HPF1 does two kinds of runs: "Kinetics" runs and "Product Study" runs. For the most part, Kinetics runs can be automatically processed on the Linux side, because calculating a rate constant is really all that needs to be done. Product runs, however, make heavy use of IR data and graphing, so typically analyzing such runs is done manually.

There are additionaly types of runs: OH_plume, Zero, LaserCheck. These are primarily for calibration.

HPF1 currently has a facility for manually specifying a run type; the text name for the run is placed in the file "run.type" (I believe that OH_plume runs are specified this way). HPF2 has no such facility.

In addition, the experimenter specifies other relevant parameters, such as the radical under study, the run model, the manifold, bulb, and size. I don't know what all these are, but they are specified in "run.schedule" which is read line by line, with each line corresponding to each run. These get set and read into the output of pipeext.

Once the run is over, the experimenter will issue a "run end" to terminate that run, and at that point may shut down the instrument or start another run. There are various other commands, such as aborts and whatnot, but them's the basics.

Data processing

Of course, it's not that simple. The Kinetics subgroup does not work on the actual telemetry data stream itself, but on a processed variant thereof. To get that data set up, several steps are needed:

The telemetry stream must be processed by "pipeext", which reformats the binary stream into a text format understandable by the analysis scripts.
The text stream must pass through "dataRecv" to be stored in the data heirarchy, and broken up into individual runs
The correct links must be made to allow for data analysis (to analyze an individual run, a special directory is set up with links to the raw data, analysis scripts, work areas, plot areas, etc). This includes the linking in of data from the FTIR instruments.
During an actual run, it's also handy to set up "temporary" work areas to check the operation of the instrument.
The recording of essential information about the run in various log files.

Of course, there are any number of ways to implement the above processing steps, but since the telemetry stream resides on QNX and the text files need to end up on the Linux/NeXT systems, there must be some sort of network transfer at some point.

The data heirachy deserves particular attention, since it is designed to allow for efficient analysis, backup, recovery, etc. Here's a map:

The essential feature to notice is that the "Runs" directory links together several parallel trees.
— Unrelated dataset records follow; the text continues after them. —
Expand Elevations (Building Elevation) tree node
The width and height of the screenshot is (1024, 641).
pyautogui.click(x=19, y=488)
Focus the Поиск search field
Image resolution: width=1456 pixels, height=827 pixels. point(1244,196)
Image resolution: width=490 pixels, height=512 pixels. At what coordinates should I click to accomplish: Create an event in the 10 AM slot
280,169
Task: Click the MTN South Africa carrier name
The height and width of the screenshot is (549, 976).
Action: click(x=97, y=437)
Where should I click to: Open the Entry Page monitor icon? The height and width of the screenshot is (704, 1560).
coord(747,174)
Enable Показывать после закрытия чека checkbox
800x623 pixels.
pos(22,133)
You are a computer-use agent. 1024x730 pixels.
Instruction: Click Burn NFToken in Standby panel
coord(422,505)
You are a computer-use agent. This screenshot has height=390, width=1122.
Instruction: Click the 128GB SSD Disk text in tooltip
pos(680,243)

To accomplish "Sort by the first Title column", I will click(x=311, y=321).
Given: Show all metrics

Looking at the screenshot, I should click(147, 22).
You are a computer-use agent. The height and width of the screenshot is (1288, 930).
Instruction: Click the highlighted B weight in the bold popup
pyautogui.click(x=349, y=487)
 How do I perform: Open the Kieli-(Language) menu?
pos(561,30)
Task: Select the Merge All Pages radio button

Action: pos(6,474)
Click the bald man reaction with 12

This allows each tree to be treated differently w.r.t. backup, permissions, etc, but provide one place in which work can be done without needing long pathnames (the IR data is also linked into the Runs directory as "ir" and "ir.reduced" (not shown)).

Analysis techniques

The data analysis techniques used are still somewhat fuzzy to me, but it seems that the most important calculations involve rate constants and processing spectra files, for "kinetics" type runs and "product" type runs, respectively. Each of these calculations may involve all sorts of data reduction, plot generation, correlation, etc etc etc. Most if this work is done by "PSPlot", a somewhat obscure program which does the large matrix calculations needed and produces the PostScript output. Also, in order for this all to function, the data heirarchy must be set up correctly.

In the ideal world, the data system would recognize which type of run was being run, and automatically invoke the correct analysis scripts. Unfortunately, there are always customizations that need to be made, and it hasn't been sufficiently reduced to the state where a small set of config files would be sufficient to define all the necessary parameters. In some simple cases, however, analyses can be run automatically; indeed, there is some level of automation in development that would enable automatic termination/generation of runs, so eventually a whole series of runs could be initiated and analyzed with a single command.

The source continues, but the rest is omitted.